Thursday, December 30, 2010

Austrian Economics: Objectivity and Choice

One of reasons I like Austrian economics stems from its objectivity.  Each of us values things differently, and we makes choices and trade-offs based on our individual and unique preferences.  Because we live in a world of scarce resources (yes, even Bill Gates makes trade-offs), we constantly choose between competing alternatives.  And in a capitalist society, we have lots of choices.

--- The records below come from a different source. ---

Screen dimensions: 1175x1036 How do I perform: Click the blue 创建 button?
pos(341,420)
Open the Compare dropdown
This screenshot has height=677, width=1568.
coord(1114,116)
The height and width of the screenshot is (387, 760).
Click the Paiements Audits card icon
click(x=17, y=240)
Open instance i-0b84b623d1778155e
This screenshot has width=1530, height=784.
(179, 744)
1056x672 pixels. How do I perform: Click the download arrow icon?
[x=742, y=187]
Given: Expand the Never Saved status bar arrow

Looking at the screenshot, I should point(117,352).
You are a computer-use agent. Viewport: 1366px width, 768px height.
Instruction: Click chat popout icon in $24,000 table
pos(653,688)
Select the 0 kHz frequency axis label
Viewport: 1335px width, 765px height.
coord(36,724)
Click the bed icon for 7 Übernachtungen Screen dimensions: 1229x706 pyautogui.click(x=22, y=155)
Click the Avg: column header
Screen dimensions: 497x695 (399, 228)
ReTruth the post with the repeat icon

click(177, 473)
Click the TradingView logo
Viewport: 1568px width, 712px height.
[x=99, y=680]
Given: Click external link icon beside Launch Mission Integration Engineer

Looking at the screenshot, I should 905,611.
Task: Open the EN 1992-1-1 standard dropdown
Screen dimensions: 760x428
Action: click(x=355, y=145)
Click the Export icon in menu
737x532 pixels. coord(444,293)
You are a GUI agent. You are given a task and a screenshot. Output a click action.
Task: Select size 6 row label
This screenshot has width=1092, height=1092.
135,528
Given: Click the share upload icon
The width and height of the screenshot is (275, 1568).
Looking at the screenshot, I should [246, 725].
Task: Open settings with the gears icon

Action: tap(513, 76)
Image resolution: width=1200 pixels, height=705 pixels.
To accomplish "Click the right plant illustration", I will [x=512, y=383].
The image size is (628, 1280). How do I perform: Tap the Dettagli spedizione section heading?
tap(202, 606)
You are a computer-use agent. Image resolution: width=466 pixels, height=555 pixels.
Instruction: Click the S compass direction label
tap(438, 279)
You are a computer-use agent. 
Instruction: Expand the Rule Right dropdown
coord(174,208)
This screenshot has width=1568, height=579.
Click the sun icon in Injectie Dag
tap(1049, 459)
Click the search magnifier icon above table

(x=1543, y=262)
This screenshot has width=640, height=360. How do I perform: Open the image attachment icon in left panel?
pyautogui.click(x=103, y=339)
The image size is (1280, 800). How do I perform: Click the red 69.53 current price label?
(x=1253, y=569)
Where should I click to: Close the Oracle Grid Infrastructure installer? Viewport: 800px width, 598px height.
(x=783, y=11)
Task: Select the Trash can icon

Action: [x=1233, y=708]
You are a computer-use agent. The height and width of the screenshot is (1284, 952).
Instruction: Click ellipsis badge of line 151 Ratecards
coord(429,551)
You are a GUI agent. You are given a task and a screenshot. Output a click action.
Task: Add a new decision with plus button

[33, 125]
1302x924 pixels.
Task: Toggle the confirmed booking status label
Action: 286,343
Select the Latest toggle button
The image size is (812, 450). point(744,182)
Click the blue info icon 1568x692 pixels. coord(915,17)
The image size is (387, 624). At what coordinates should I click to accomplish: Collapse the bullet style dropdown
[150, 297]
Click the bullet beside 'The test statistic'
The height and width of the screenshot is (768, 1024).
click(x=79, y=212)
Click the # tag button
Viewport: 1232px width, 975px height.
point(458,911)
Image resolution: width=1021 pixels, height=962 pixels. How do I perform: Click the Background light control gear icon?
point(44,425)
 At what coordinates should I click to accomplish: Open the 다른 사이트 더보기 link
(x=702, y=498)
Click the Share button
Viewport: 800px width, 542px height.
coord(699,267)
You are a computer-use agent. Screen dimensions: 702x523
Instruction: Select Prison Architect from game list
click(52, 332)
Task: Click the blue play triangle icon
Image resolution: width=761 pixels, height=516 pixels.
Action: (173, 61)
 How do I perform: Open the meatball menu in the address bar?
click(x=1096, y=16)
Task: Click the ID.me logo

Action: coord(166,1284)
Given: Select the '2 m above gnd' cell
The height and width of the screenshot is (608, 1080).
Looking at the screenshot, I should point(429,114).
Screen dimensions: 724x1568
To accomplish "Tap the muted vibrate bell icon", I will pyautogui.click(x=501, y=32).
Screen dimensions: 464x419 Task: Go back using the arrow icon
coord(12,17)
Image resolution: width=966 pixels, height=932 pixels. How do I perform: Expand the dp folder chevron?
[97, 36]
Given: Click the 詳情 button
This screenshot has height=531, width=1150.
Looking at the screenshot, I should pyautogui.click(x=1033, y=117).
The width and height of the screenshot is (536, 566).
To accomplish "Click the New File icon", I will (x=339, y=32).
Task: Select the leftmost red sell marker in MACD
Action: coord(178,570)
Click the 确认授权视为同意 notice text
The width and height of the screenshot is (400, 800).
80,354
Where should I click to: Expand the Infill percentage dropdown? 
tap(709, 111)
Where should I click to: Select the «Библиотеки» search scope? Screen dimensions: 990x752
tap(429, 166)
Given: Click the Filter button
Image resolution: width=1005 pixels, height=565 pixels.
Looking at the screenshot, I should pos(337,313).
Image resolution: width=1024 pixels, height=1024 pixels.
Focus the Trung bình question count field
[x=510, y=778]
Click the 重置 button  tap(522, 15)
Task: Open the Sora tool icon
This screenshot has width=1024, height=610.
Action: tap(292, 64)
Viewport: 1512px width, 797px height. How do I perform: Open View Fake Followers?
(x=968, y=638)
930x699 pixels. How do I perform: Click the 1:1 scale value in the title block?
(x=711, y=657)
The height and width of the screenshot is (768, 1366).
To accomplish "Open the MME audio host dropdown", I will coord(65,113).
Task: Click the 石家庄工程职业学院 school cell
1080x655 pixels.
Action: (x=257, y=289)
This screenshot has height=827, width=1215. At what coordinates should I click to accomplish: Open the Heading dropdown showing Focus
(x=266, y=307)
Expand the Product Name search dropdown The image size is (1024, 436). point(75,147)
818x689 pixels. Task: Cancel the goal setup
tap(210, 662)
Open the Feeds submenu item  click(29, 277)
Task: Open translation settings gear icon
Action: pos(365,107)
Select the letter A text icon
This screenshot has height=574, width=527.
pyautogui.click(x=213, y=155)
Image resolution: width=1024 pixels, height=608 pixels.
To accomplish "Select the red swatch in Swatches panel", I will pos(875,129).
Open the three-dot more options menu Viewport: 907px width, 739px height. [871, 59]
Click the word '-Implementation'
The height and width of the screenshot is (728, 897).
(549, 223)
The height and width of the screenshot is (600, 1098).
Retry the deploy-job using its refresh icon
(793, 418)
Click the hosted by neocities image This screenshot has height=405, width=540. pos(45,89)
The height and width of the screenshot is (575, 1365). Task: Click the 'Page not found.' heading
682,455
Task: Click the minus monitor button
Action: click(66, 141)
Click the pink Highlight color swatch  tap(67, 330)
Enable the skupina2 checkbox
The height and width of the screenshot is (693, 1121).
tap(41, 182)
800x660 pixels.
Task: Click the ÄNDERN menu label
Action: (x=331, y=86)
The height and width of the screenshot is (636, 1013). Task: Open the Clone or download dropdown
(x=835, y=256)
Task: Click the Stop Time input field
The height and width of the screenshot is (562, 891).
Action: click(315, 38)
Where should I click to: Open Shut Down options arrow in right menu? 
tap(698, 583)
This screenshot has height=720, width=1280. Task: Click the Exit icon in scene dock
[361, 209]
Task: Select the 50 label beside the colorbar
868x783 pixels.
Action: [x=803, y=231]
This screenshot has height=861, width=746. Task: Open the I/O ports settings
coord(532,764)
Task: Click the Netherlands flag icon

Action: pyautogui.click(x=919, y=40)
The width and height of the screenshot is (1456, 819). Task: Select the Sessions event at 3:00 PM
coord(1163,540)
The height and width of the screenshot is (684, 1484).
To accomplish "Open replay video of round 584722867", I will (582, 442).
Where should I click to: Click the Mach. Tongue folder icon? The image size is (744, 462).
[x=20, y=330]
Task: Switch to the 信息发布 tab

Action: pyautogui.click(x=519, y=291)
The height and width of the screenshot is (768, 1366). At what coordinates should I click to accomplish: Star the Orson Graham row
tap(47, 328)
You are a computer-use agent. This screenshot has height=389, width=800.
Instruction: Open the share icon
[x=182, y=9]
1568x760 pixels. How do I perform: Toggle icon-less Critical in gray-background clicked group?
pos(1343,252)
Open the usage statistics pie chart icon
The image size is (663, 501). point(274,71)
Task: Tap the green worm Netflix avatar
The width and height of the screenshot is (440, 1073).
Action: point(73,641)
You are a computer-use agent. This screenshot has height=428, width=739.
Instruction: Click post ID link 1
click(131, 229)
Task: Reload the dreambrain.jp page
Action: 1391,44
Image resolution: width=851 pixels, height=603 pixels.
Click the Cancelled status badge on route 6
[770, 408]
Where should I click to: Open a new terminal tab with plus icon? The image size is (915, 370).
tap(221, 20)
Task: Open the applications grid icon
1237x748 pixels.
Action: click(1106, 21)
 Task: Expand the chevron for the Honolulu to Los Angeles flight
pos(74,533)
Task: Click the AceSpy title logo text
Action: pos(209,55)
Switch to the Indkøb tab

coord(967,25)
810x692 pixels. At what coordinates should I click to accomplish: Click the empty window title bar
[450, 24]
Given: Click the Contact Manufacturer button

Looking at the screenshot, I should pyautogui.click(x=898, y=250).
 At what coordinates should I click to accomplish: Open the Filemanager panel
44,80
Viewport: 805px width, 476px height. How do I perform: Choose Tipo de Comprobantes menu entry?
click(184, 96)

Austrian economics refrains from assigning values of “right” or “wrong” to individual decisions.  To impose my value system upon another violates the consumer sovereignty of the individual.  Moreover, only the individual acting in his own self-interest can make the best choice to satisfy his own unique preferences at that particular instant.  To suggest otherwise necessarily violates his consumer sovereignty. 
As an example, suppose my neighbor enjoys dining out, and frequently spends hundreds of dollars on expensive meals at fine restaurants.  Simply because my neighbor spends a lot of money on dining out doesn’t mean he’s making bad choices.  He’s simply making a choice.  He obviously places extraordinary value on the dining experience.  I’m happy for him, and I quietly acknowledge that he’s making trade-offs.  Expensive meals mean other things won’t get accomplished.  I may scoff at forking out that kind of money for food, but he has made the best decision for himself.  Why should I impose my values on him and vice versa?  He is free to choose, and I celebrate that we live in a society with numerous choices. 
What I refuse to do, though, is criticize him or subjectively label his decisions.  It would be easy for me (some might even say appropriate) to criticize his choice and substitute my own value system in place of his.  I could easily offer up a number of alternatives for the money spent on food, but those are my preferences, not his.  What right do I claim to have to say he made a bad choice?  None.   Likewise, I expect him to refrain from labeling my choices, and to accept them as that: choices among competing alternatives. 
I believe the more folks come to accept and ascribe to this way of thinking, the more we can all go about enjoying the many choices we make.


  1. Who doesn't appreciate markets? Seriously. I've never met a communist in my life, and that included a one year stint in post-communist Russia.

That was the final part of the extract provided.